## Page
::::

Skip to main content

A lightweight Python package for taking notes on your machine learning experiments

Project description

hypernotes

PyPI version Python versions

hypernotes is a lightweight Python package for taking notes on your machine learning experiments. It provides a simple way to store hyperparameters, their corresponding evaluation metrics, as well as additional information and retrieve them again later for analyzing. It is written in pure Python and requires no additional dependencies.

Installation

pip install hypernotes

Only Python 3.6+ is supported

Basic Usage

hypernotes implements a Note and a Store class. A Note is a small wrapper around Python dictionaries. This means that you can do everything with it, that you could do with a normal dictionary, but in addition, it stores:

  • the path to your Python executable,
  • information about the current state of your Git repository (if there is one) such as the last commit, current branch, etc.,
  • start (upon initialization) and end datetime (call note.end() or add to store)

::::

## To be done
A - Turn the paragraph in the hypernotes description that starts "hypernotes is a lightweight Python package" into a short bulleted list that keeps its main facts.
B - Answer these from the hypernotes description:
(i) Which Python versions are supported?
(ii) What two classes does hypernotes implement?
(iii) When does a Note record its start datetime?
C - Carry the hypernotes description forward from its last line.
The material after this point is unrelated to the hypernotes description.

## Record excerpts
::::

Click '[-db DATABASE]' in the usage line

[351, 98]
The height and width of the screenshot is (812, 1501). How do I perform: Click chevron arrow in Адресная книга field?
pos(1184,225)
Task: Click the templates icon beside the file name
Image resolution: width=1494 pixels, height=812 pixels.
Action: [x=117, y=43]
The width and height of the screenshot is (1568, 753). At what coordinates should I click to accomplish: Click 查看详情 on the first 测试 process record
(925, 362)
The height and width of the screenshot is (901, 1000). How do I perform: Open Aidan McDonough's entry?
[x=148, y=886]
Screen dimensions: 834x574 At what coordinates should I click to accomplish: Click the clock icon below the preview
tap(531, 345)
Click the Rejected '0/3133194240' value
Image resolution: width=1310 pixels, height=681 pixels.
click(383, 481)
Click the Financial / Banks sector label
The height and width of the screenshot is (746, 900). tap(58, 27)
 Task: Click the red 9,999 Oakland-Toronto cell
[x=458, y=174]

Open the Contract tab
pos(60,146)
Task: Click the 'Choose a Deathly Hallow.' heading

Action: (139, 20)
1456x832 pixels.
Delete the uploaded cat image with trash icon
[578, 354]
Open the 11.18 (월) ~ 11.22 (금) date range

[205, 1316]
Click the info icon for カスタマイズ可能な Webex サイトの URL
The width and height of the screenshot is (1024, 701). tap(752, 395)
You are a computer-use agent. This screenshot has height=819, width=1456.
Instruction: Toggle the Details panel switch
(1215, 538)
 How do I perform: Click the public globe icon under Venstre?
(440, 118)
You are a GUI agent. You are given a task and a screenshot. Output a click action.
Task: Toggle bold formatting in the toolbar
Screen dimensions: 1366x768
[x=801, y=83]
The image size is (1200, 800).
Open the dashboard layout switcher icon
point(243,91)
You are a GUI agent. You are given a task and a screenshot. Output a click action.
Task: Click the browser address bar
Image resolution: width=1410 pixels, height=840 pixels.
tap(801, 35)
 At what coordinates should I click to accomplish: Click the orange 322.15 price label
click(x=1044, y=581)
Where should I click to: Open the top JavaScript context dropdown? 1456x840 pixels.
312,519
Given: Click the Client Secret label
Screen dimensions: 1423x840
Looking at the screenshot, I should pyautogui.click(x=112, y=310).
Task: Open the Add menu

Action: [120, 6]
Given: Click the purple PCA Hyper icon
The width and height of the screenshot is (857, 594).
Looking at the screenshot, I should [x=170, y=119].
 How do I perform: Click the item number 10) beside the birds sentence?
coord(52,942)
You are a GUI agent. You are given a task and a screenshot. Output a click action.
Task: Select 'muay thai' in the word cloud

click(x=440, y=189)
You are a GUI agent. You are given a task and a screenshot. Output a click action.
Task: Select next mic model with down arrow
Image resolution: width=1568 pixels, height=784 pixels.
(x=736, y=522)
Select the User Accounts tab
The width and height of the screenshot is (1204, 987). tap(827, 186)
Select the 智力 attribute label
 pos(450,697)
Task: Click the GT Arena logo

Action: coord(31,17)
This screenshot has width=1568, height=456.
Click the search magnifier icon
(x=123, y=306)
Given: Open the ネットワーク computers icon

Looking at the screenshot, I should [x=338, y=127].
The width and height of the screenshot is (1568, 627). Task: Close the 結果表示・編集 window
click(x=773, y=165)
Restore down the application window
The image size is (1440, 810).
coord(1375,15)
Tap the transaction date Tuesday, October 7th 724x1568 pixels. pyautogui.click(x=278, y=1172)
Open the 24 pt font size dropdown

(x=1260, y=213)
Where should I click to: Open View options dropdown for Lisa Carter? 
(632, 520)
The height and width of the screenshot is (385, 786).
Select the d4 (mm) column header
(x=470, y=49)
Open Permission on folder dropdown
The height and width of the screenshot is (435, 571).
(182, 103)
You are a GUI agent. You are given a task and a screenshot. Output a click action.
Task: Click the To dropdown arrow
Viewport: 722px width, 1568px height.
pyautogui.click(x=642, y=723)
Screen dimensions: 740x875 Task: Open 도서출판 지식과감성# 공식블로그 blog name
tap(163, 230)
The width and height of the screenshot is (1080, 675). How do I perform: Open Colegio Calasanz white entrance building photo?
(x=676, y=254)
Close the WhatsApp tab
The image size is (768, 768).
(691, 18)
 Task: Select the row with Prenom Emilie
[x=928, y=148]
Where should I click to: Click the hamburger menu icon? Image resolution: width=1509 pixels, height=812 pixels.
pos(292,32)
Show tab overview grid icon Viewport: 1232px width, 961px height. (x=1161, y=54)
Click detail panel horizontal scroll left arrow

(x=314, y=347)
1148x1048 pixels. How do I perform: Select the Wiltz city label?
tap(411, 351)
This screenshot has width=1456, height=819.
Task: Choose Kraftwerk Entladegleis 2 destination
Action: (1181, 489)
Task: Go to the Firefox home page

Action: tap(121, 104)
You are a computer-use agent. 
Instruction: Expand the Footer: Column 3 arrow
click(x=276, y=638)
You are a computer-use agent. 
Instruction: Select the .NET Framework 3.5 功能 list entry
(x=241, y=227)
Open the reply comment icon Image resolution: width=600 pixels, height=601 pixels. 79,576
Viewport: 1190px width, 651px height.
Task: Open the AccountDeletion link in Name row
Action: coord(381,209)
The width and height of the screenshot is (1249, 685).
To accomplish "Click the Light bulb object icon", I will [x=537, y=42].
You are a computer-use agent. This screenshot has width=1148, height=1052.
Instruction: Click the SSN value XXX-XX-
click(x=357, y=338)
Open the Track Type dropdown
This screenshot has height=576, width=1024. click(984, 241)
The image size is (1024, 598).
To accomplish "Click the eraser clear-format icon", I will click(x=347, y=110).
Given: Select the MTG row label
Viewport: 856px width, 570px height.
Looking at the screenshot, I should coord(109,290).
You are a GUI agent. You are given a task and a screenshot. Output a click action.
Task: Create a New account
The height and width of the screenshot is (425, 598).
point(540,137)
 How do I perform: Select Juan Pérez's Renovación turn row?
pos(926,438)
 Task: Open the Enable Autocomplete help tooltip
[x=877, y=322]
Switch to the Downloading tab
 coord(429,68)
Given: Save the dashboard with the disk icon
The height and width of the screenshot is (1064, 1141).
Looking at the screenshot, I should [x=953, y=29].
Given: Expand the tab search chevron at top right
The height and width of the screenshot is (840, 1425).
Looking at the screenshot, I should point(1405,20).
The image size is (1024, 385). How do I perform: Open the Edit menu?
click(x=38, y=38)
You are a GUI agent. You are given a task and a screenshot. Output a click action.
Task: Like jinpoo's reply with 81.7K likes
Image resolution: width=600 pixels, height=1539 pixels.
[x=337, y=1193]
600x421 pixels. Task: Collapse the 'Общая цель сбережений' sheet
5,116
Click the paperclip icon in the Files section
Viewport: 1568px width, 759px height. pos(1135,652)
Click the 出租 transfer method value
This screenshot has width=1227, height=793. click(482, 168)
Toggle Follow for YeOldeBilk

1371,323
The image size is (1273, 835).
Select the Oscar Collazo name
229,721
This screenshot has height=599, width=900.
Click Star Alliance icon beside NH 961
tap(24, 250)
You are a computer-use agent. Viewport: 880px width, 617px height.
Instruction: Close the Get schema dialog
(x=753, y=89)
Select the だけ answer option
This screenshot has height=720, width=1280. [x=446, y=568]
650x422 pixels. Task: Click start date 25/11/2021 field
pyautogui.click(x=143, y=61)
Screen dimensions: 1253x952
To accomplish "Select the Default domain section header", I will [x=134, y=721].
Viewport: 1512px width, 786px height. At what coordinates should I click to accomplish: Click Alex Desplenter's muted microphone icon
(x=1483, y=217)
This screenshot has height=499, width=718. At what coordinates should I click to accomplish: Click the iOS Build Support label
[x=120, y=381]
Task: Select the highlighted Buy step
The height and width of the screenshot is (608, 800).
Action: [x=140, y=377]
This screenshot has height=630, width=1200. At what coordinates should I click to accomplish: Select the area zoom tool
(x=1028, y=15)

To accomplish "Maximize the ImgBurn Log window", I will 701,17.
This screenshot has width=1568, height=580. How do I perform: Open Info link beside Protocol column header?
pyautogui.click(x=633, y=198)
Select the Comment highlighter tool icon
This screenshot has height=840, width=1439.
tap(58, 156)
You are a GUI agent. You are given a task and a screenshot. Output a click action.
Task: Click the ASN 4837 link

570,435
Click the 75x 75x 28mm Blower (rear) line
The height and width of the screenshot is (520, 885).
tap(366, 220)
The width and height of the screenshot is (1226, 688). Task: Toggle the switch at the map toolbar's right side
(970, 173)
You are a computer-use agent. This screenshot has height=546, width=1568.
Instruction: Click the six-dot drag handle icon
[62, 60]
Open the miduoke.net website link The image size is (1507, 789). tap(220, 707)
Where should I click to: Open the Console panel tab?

::::

## Responses in order
A -
- A lightweight Python package for taking notes on machine learning experiments
- Stores hyperparameters, their evaluation metrics and additional information, which can be retrieved later for analysis
- Written in pure Python, with no additional dependencies

B -
(i) Only Python 3.6+
(ii) Note and Store
(iii) Upon initialization

C -
and it provides:

  • a useful default dictionary structure
  • access to all initial dictionary keys as attributes for better auto-completion support and readability (for example note.parameters, note.features)

If you print a note, you can see what's inside. A note right after initialization looks like this:

Note(content={'text': '',
 'model': None,
 'parameters': {},
 'features': {'identifier': [],
              'binary': [],
              'categorical': [],
              'numerical': []},
 'target': None,
 'metrics': {},
 'info': {},
 'start_datetime': datetime.datetime(2019, 5, 21, 11, 3, 20),
 'end_datetime': None,
 'identifier': '3228fe02-d1c8-4251-8b35-bb8ae3d5f227',
 'python_path': 'C:/example_path/python.exe',
 'git': {'repo_name': 'C:/path_to_your_repo',
         'branch': 'master',
         'commit': '6bbdf31'}}

The notes are then saved with a Store instance, which uses a json file. Due to this, you should only add json-serializable objects + datetime.datetime instances to a Note.

A note is uniquely identifiable by its identifier attribute.

Create a note and add to a store

from hypernotes import Note, Store

note = Note("Some descriptive text about your experiment")

# Add name of used algorithm
note.model = "randomforest"

# Add hyperparameters about model training, preprocessing, etc.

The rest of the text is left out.